= David Cushman =

American biochemist (1939–2000)

David Cushman (November 15, 1939 – August 14, 2000) was an American biochemist who co-invented captopril, the first of the (angiotensin-converting enzyme) ACE inhibitors used in the treatment of cardiovascular disease. With Miguel A. Ondetti, Dr. Cushman won the 1999 Lasker Award for: "developing an innovative approach to drug design based on protein structure and using it to create the ACE inhibitors, powerful oral agents for the treatment of high blood pressure, heart failure, and diabetic kidney disease."

==Biography==
David Cushman was born in Indianapolis, Indiana. He was the son of Wayne B. and Mildred M. and married to Linda L. Kranch. They have two children together named Michael and Laura Cushman. In high school, Dr. Cushman didn't have a drive or reason to succeed academically until he found a class he enjoyed because of the teacher. He went on to Wabash College in Crawfordsville, Indiana where he majored in Zoology and minored in Chemistry. His tenacious attitude gave him the boost to get magna cum laude. He was a first-generation college student in his family and grew up poor. He also stated that growing up poor is what made him strive for better, stating "being poor is a great stimulus for wanting to achieve something."

After earning his Ph.D. in 1966 from the University of Illinois, Dr. Cushman joined the Squibb Institute for Medical Research. His and Dr. Ondetti's research began with the Brazilian pit viper, one of the world's deadliest snakes. A peptide in the venom inhibits angiotensin-converting enzyme (ACE), which helps regulate blood pressure. At first the idea of this drug was controversial and many believed that the drug would be ineffective. There were multiple instances when people told them to quit. Despite that, Dr. Cushman, and Dr. Ondetti paid no attention to them and continued their research. Dr. Cushman even considered Zola Horovitz as a hero for his support.

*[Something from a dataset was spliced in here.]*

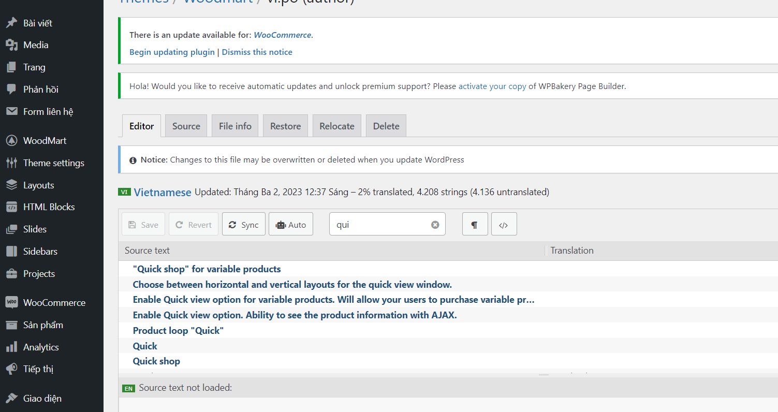Select the "Quick shop" source string row
The height and width of the screenshot is (412, 778).
[156, 361]
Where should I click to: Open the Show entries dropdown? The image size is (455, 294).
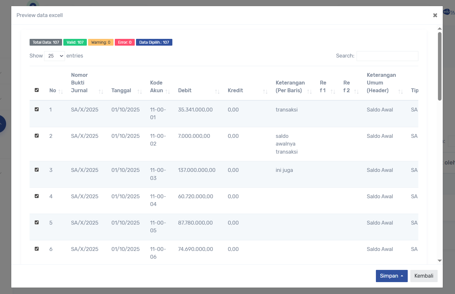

Dr. Cushman said captopril's significance from a basic research point of view is that it was developed through pure chemical design. He credits Dr. John Vane with suggesting angiotensin converting enzyme as a target for research at The Squibb Institute. As Dr. Ondetti put it in an interview, "Capoten really was the first example of rational drug design based on a hypothetical biological mechanism." Dr. Cushman and Dr. Ondetti were not expecting as much publicity from discovering captopril or the importance of the drug that it had in cardiovascular therapy. Captopril became available to the public in 1982 after FDA approval. Two side effects reported were hypotension or rashes in some patients when "very high doses of the drug" were given. It was stated that captopril is "an oral drug that significantly reduces hypertension in more than eighty percent of users and has no side effects on the central or autonomic nervous systems." Captopril became the drug to achieve a first billion dollar in sales for Squibb.

Cushman died on August 14, 2000, at the age of 60.